In “Server Manager” select “Tools” and then “Network Policy Server.”
Create a new Network Policy for RADIUS
1.) Expand “Policies” on the left. Right click “Network Policies” and select “New” to add a network policy for Peplink RADIUS authentication.
2.) Name the new policy. Set the “Type of Network Access Server” as “Unspecified” and click “Next” to continue.
3.) Click the “Add” button to specify the conditions for the new RADIUS policy.
4.) Select the RADIUS connection condition. We recommend “Client IPv4 Address” and click “Add.” This will use the Peplink device IP address. Enter your Peplink device IPv4 address and click “OK.”
5.) The specified condition should now be listed. Click “Next” to proceed.
6.) Specify access permission of the Peplink device. For this guide we have utilized the “Access granted” permission option. Click “Next” after making your selection.
7.) Continue to click “Next” until reaching the page depicted below while making desired selections as needed. On this page select the options that are depicted and click “Next” to continue.
8.) Click next to continue on the following page.
9.) Select the permitted encryption for authentication purposes and click “Next.”
10.) Peplink devices support full access and read-only web admin users. By default RADIUS authenticated web admin users will have full access. To configure a specific access type for this policy click “Vendor Specific” under “Radius Attributes” and then click “Add” to create the attribute.
11.) Select “Custom” as the “Vendor” and “Vendor-Specific” for the “Attributes” then click “Add.”
12.) Click “Add” to enter the attribute. Select the “Enter Vendor Code” option and enter 23695 then click on “Configure Attribute.”
13.) In the “Vendor-assigned attribute number:” field enter 1 and select “Decimal” for “Attribute Format.” The attribute value determines if the user will be full access or read-only. Attribute number of 1 will make the user become read-only user while attribute number of 2 will make the user to become an admin. Click “OK” when complete.
14.) Click “OK” and then “Next” to continue.
15.) Verify the policy settings and click “Finish” if you are satisfied with the settings.
16.) The new policy is now added to the “Network Policies.” Prioritize the existing policies, ranking the newly added policy high enough to ensure it functions.
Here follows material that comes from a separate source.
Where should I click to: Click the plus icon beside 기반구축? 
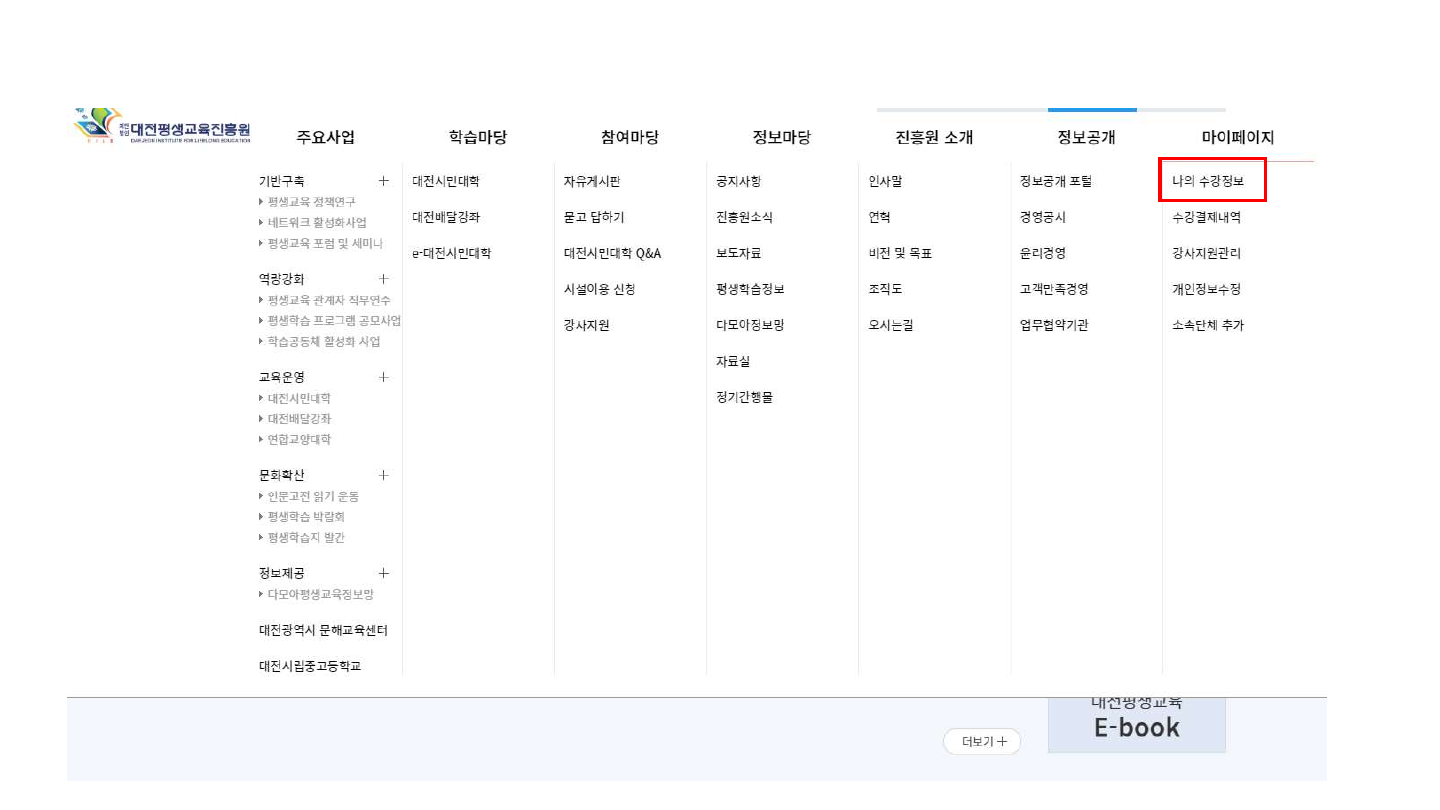point(383,181)
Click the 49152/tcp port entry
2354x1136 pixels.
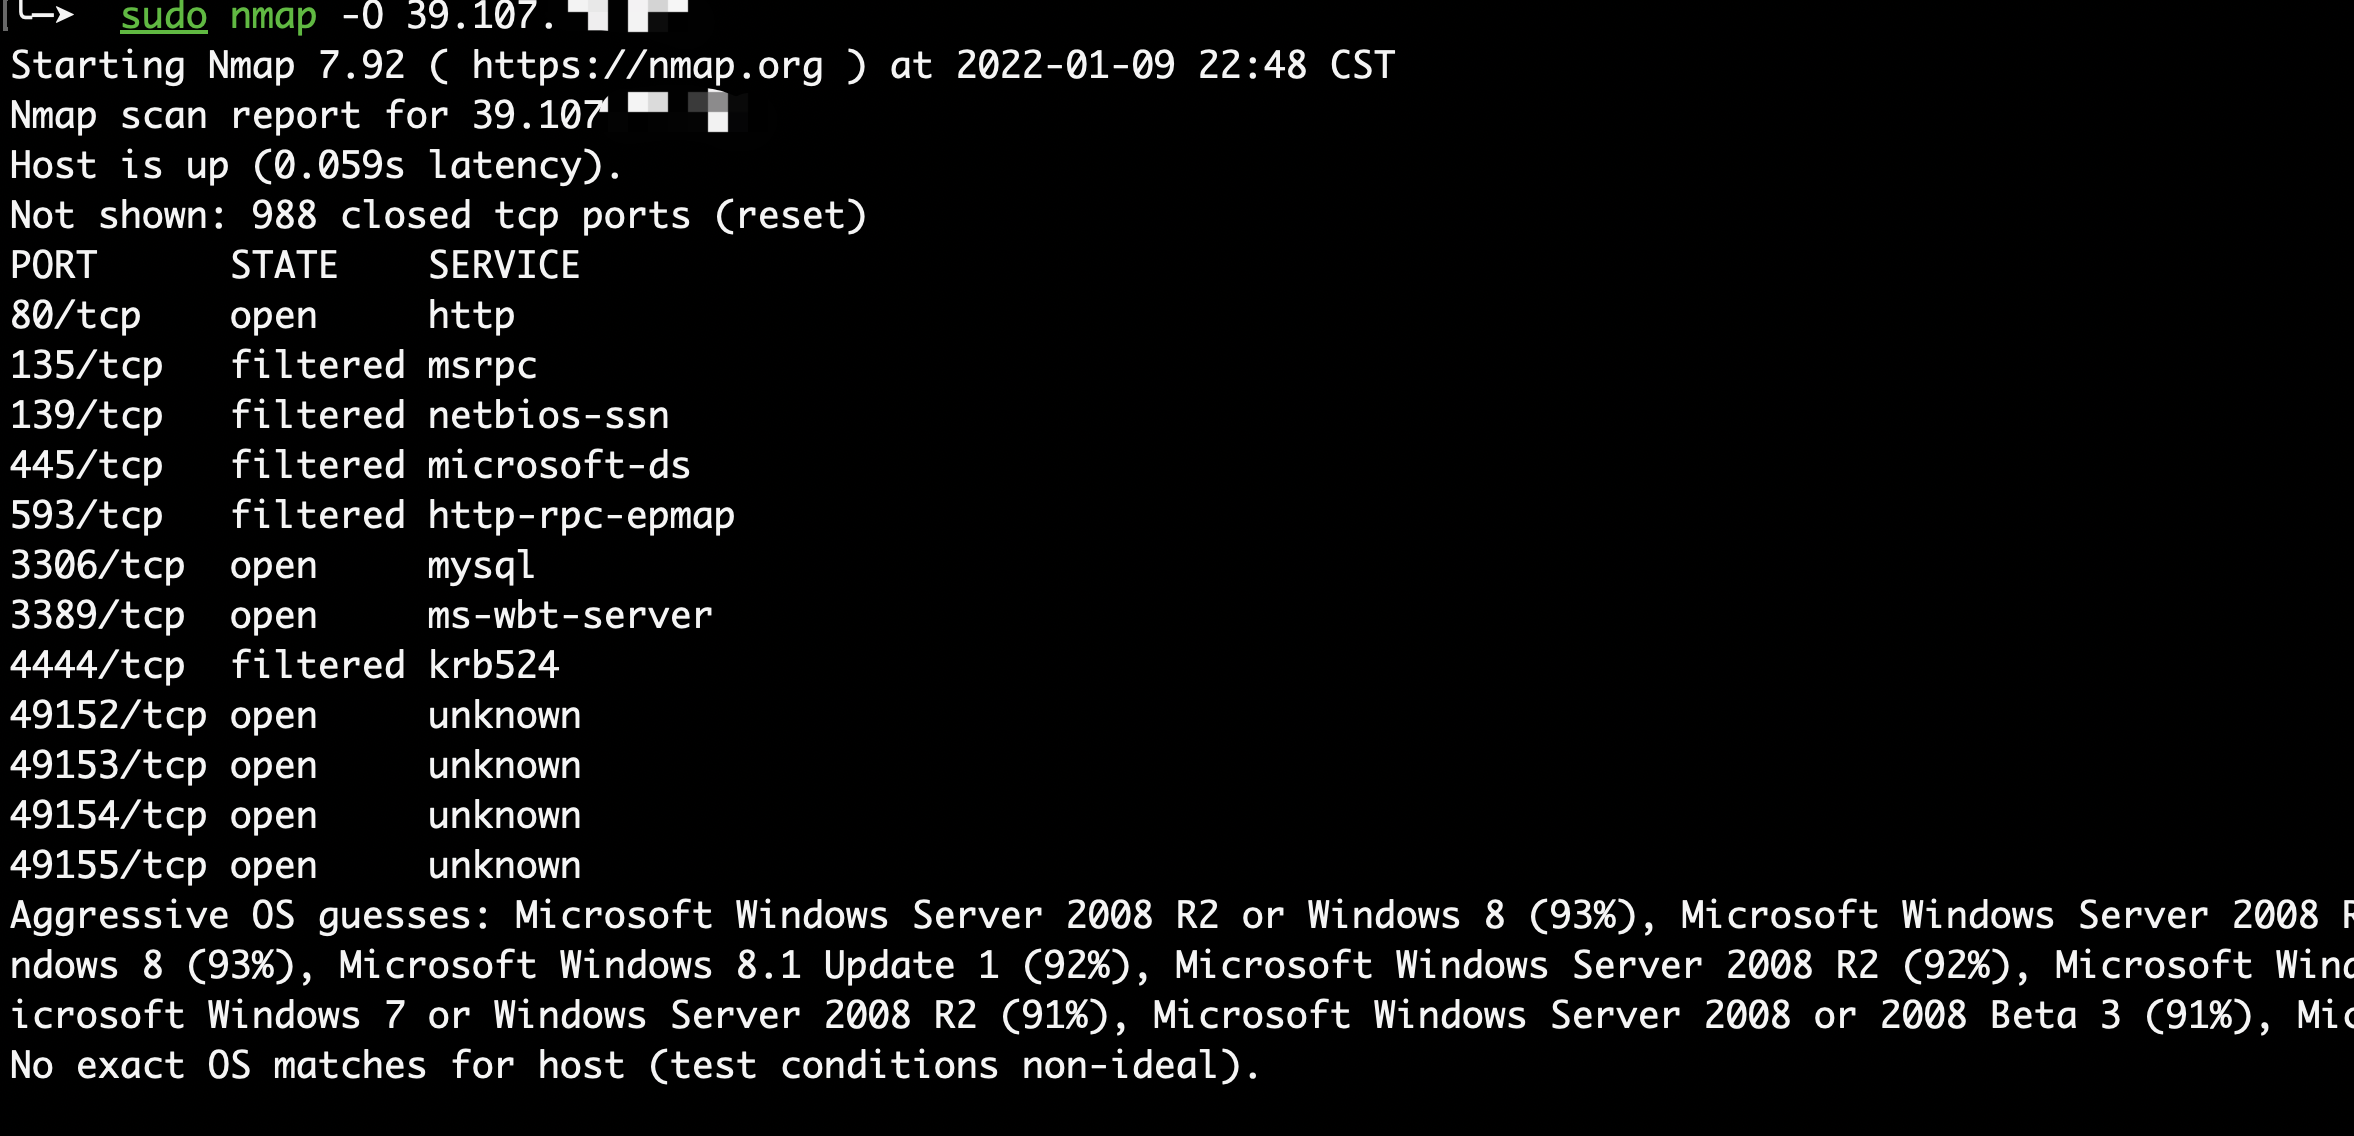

The Peplink device is now configured in Windows Server 2012.
Add the Peplink device as a RADIUS Client.
1.) Right click “RADIUS Clients” and select “New” to add a new RADIUS client.
2.) Enter a “Friendly name,” “Address” (the Peplink device IP address) and “Shared Secret” (as entered in the Peplink device “Web Admin” interface) and click “OK” to add the new RADIUS client.
3.) The “Advanced” tab should resemble this.
Configuring the Peplink device in the “Web Admin” interface.
1.) Access the Web Admin and select the “System” tab on top and the “Admin Security” page on the left. Select the “Enable” box for “Authentication by RADIUS.”
3.) Select “MS-CHAP v2” for the “Auth Protocol.” and the appropriate values in the fields depicted for the RADIUS and accounting servers.